Table of Contents#
- Introduction to File Verification & Why It Matters
- What is Hashdeep? Key Features Overview
- Installing Hashdeep on Major Linux Distros
- Getting Started with Hashdeep: Basic Commands
- Advanced Hashdeep Techniques
- Hashdeep vs. Traditional Hashing Tools (md5sum, sha256sum)
- Practical Use Cases for Hashdeep
- Tips and Best Practices
- Conclusion
- References
What is Hashdeep? Key Features Overview#
Hashdeep is a cross-platform command-line utility for computing and comparing cryptographic hashes. Its core features set it apart from traditional tools:
- Multi-Algorithm Support: Generate MD5, SHA-1, SHA-256, SHA-512, and Tiger hashes simultaneously.

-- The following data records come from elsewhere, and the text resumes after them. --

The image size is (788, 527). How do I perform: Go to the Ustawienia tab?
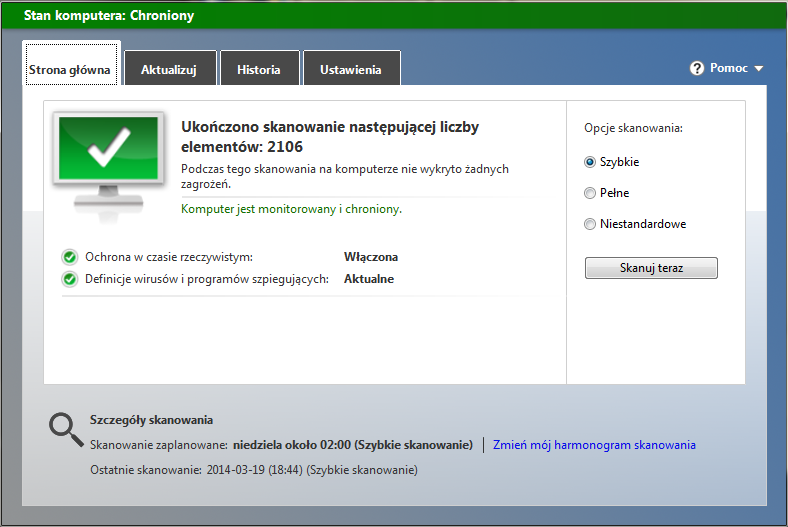pos(351,68)
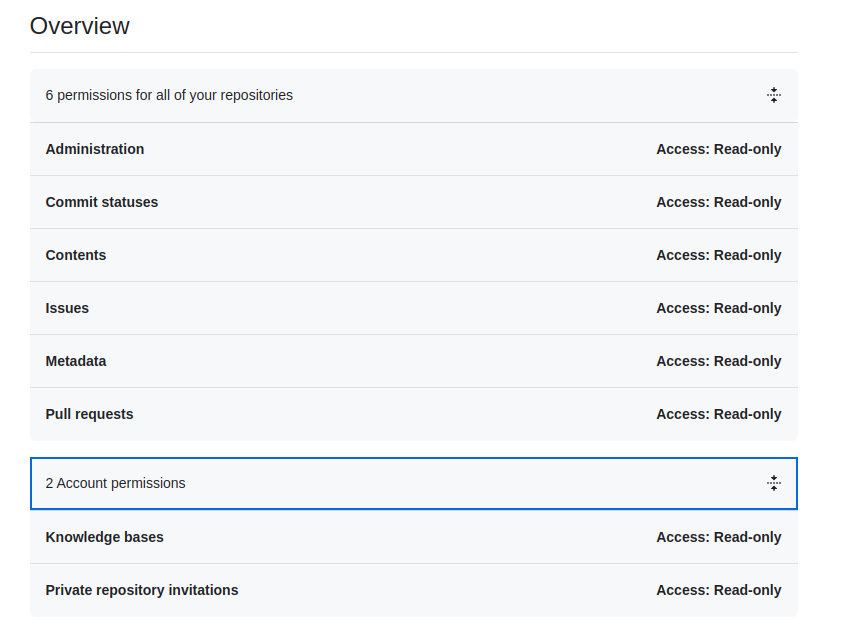Image resolution: width=844 pixels, height=635 pixels.
Task: Select the Pull requests permission label
Action: click(89, 414)
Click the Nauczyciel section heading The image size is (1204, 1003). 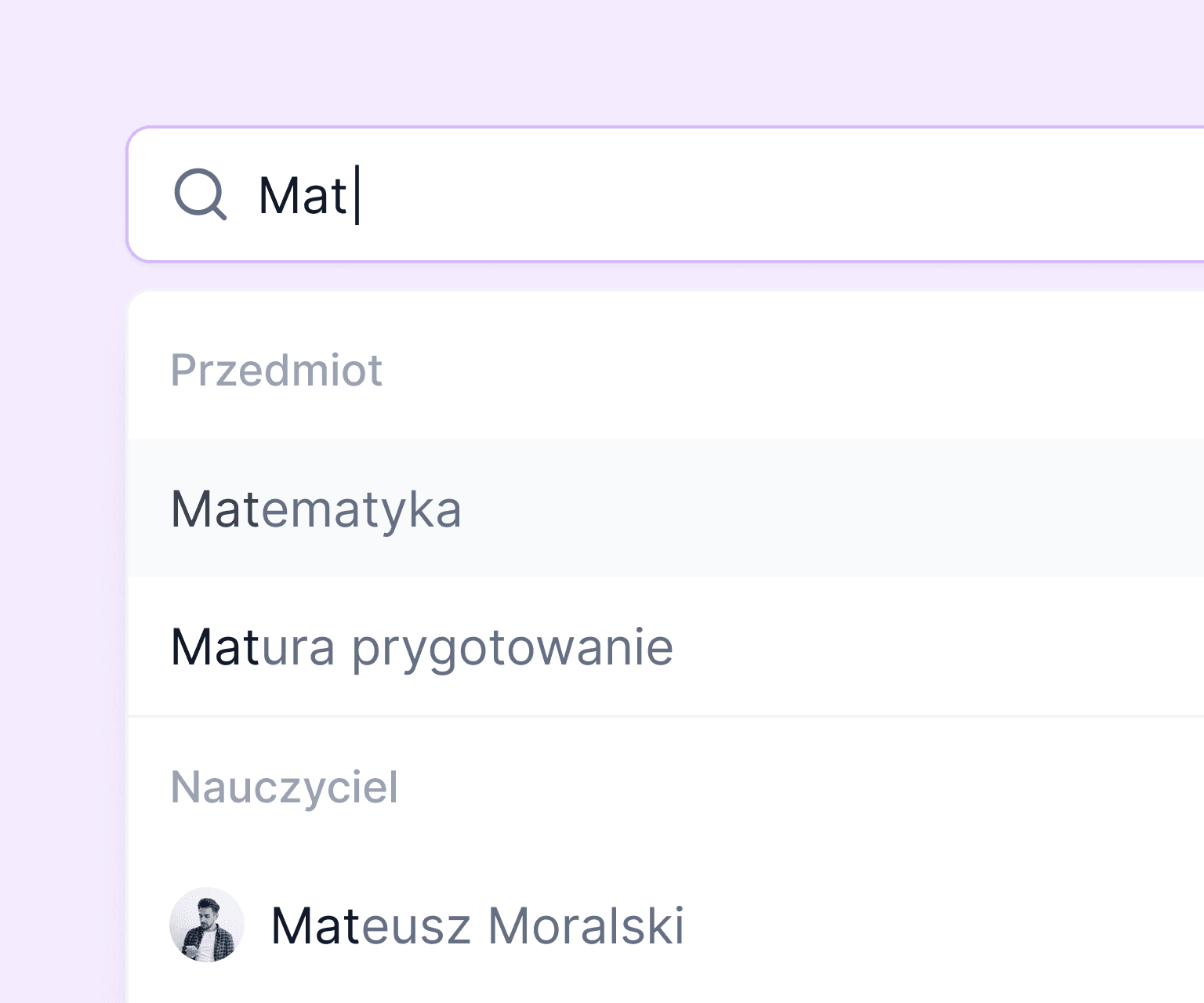coord(284,787)
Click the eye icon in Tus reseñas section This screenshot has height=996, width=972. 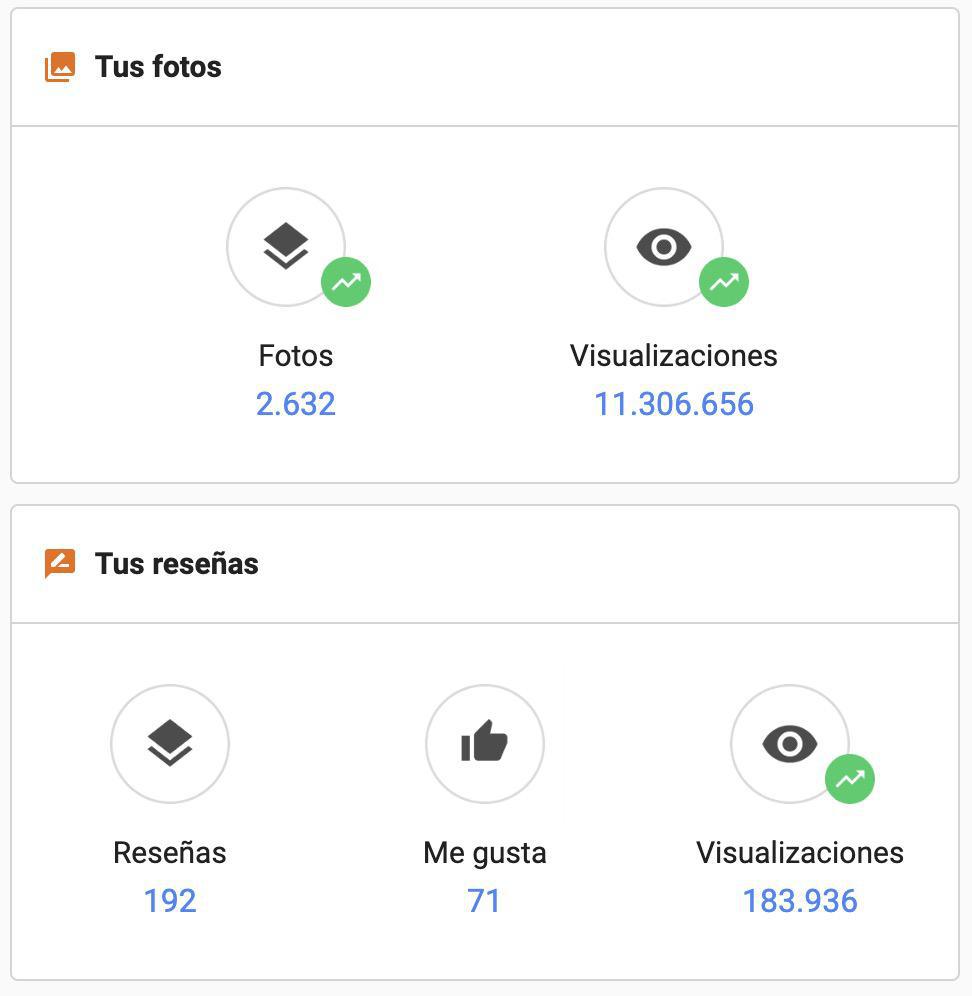point(790,743)
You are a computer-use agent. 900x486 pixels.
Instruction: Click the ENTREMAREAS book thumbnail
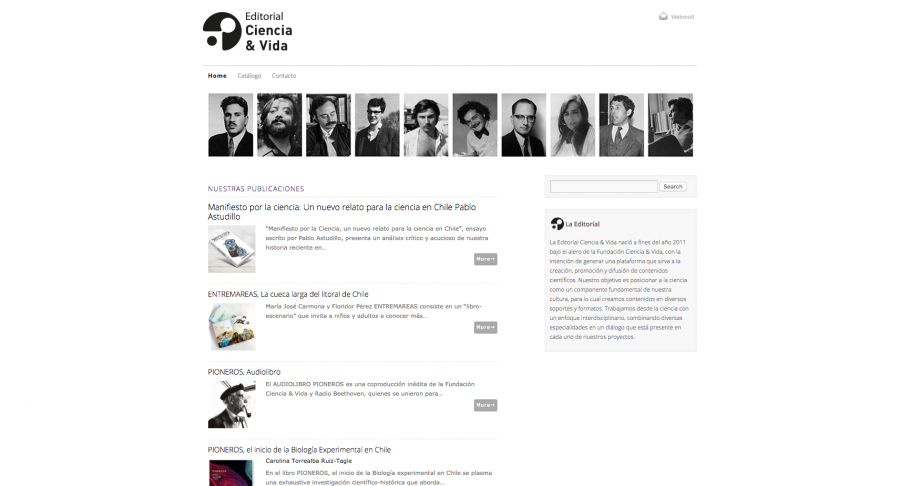[231, 326]
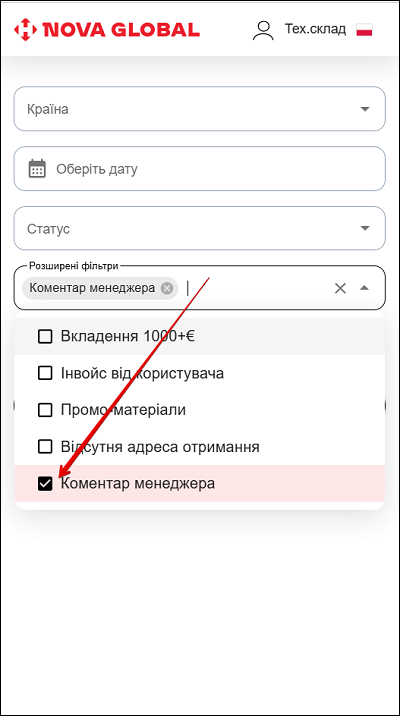Screen dimensions: 400x716
Task: Click the Nova Global logo icon
Action: 25,30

- Recursive Scanning: Natively traverse directory trees to hash all files in subdirectories.
- Hash Databases: Create persistent databases of file hashes for future integrity checks.

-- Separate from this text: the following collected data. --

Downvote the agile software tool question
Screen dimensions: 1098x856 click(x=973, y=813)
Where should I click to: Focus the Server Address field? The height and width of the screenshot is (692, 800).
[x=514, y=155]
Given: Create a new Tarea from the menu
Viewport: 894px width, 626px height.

- Advanced Comparison: Identify matches, mismatches, new files, and missing files when comparing against a database.
- Duplicate Detection: Efficiently find duplicate files by comparing their hashes.
- Regex Filtering: Include or exclude files based on regular expressions for targeted hashing.
Installing Hashdeep on Major Linux Distros#
Hashdeep is pre-packaged in most popular Linux distributions. Use the following commands to install it:
Debian/Ubuntu and Derivatives#
sudo apt update && sudo apt install hashdeep -yRHEL/CentOS/Fedora#
sudo dnf install hashdeep -yArch Linux and Manjaro#
sudo pacman -S hashdeepVerify Installation#
Confirm Hashdeep is installed correctly with:
hashdeep --versionYou should see output like: hashdeep 4.4 (version number may vary).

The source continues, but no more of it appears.